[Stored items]
##########

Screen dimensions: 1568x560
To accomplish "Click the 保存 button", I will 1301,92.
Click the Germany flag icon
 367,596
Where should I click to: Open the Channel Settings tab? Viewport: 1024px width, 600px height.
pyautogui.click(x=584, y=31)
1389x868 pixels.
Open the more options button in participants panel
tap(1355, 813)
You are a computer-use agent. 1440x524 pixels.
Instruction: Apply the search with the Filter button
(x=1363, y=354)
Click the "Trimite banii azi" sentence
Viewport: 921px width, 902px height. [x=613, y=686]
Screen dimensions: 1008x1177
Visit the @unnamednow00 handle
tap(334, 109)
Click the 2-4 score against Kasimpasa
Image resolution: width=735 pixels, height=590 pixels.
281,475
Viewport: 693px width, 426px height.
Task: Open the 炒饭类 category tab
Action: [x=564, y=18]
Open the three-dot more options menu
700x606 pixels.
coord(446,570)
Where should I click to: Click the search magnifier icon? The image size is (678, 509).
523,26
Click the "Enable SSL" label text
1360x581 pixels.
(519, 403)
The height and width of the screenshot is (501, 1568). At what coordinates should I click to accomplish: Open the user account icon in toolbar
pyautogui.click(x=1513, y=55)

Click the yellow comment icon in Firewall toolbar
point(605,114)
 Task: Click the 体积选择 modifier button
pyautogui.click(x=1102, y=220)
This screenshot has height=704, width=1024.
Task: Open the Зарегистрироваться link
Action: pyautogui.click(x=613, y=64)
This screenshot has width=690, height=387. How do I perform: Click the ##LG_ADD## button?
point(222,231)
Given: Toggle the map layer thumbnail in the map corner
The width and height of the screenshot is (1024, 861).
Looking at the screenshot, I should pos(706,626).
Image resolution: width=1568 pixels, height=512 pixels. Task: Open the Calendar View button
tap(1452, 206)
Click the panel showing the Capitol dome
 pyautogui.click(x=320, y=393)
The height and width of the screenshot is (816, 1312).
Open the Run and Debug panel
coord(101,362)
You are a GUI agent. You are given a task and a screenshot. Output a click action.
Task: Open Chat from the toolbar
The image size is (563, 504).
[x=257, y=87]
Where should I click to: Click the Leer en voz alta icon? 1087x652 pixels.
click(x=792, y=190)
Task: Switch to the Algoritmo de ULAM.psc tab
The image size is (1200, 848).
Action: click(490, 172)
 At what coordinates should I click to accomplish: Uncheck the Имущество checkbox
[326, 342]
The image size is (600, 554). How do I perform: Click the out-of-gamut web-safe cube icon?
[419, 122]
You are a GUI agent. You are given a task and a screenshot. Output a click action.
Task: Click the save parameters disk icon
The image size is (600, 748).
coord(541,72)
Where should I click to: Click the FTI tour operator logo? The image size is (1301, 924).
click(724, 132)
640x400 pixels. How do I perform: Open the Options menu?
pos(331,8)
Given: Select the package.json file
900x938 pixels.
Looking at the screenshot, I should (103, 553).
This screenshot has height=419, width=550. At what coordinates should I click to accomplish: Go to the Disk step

##########

- **Your objective**
What is needed is a verbatim copy of every line in the records above from the one containing "Where should I click to: Click the FTI" down to the one containing "Given: Select the package.json file", both included, and nothing more.

- **Output of the task**
Where should I click to: Click the FTI tour operator logo? The image size is (1301, 924).
click(724, 132)
640x400 pixels. How do I perform: Open the Options menu?
pos(331,8)
Given: Select the package.json file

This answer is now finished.